### 抽出テキスト
# # # #

20121205

The Great Gatzby (1974)




先週、1974年の「グレート・ギャッツビー」を観た。
丁度今フィッツジェラルドの短編を読んでるから良い機会だと思ってね :)
新しいバージョンも近々リリースされることだし!





だがよ。
訳本を読んだはずなのにすっかり忘れてしまった。ガソリンスタンドの下りとか、「あれ、そうだっけ?」と思うことしばしば。ただ、共通するのは、読後あるいは観賞後に、なんとなく寂しさが残ること。
フィッツジェラルドの作品って、前にも書いた気がするけど、キラキラした文体なんだけどその背後で起こってる出来事って結構暗かったりする。そういった文体や、彼の特徴でもある「ジャズ・エイジ」の描写が、作品全体に漂う絶望感とか悲壮感を、一見誤魔化しているように見えるけど、かえって目立たせていると思うんだ。

この映画もそう。
始まりはニックがボートに乗ってるシーンからなんだけど、そこで流れるBGMはギャッツビーとデイジーの仲を説明している。

". . . Gone is the romance
That was so divine
'Tis broken
And cannot be mended
. . .


What'll I do?
What'll I do?
With just a photograph 
To tell my troubles to?


When I'm alone
With only dreams of you
That won't come true
What'll I do?"

「…あの恋は去ってしまった
とても素敵だった恋が
それはもう壊れてしまって
修復することはできない…

…僕はどうすればいい?
どうすればいい?
苦しい時に語りかけるための
写真一枚だけで

僕が一人の時
叶うことのない
君の夢だけがある時
僕はどうすればいい?」

# # # #

### 出題
抽出テキストに基づいて、次の問いに答えよ。
(a) 筆者が先週観た「グレート・ギャッツビー」は何年の作品か。
(b) 筆者が今ちょうど読んでいるのは何か。
(c) 映画は、ニックがどうしている場面から始まるか。

### 提供データ
# # # #

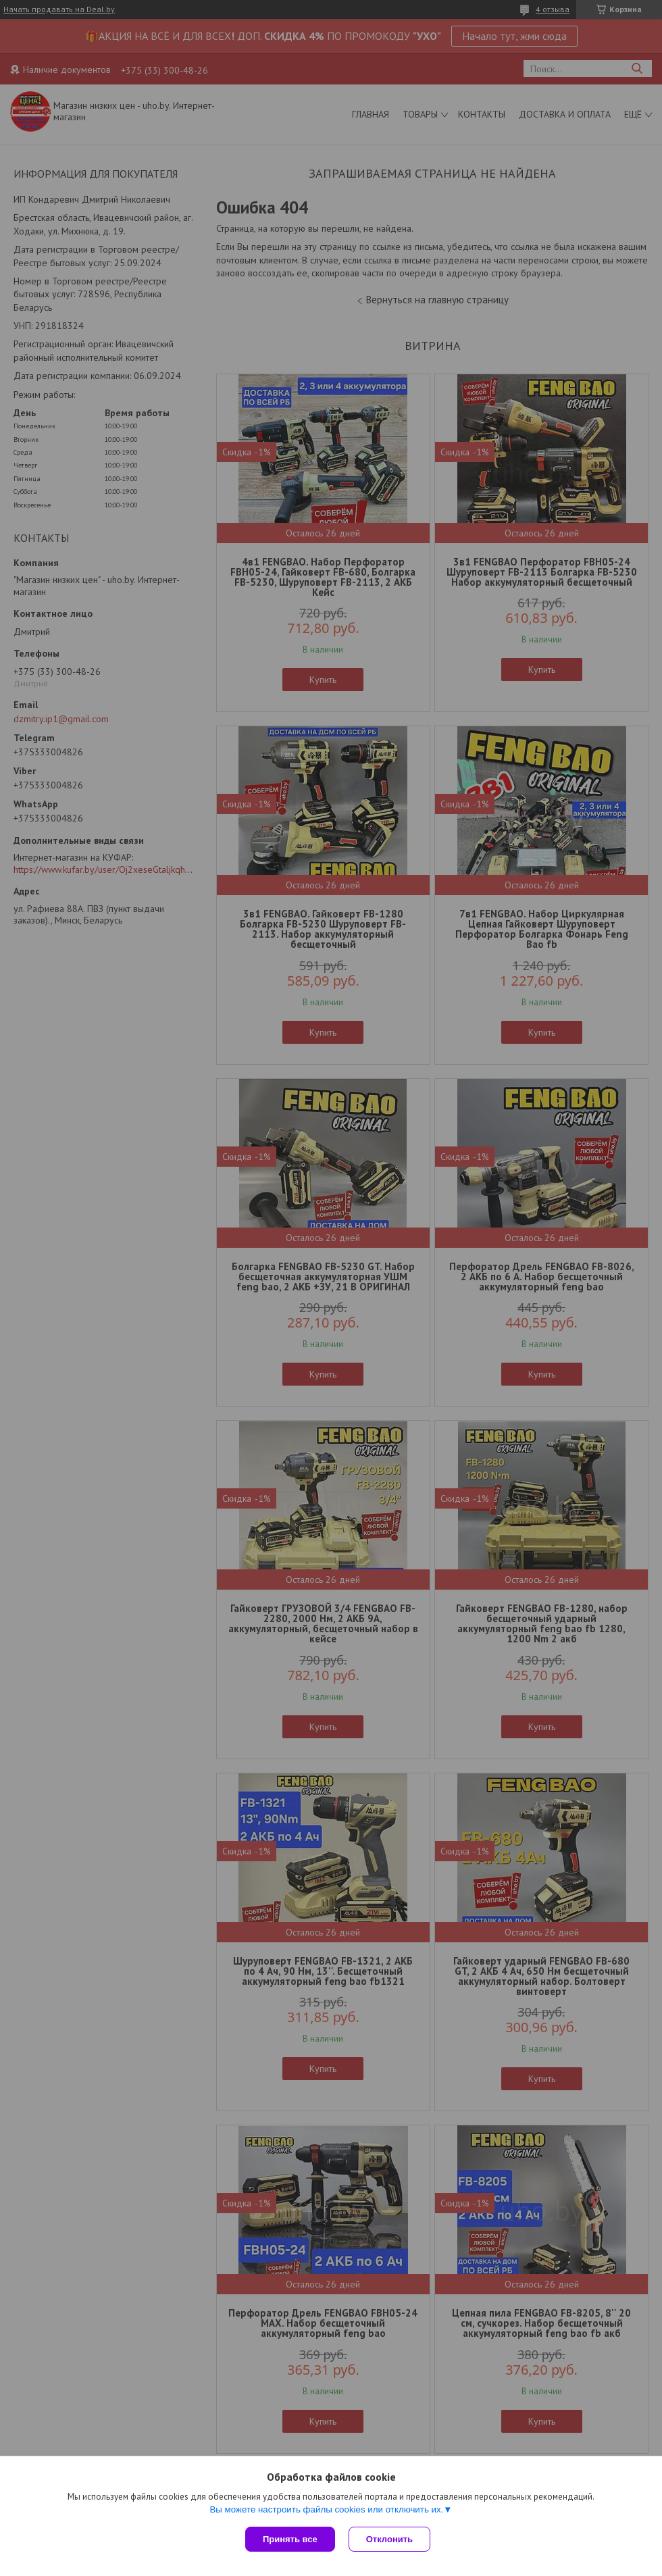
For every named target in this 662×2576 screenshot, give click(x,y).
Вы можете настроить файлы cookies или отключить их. (326, 2509)
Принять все (290, 2539)
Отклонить (389, 2539)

# # # #

### 解答例
(a) 1974年の作品である。
(b) フィッツジェラルドの短編である。
(c) ニックがボートに乗っている場面から始まる。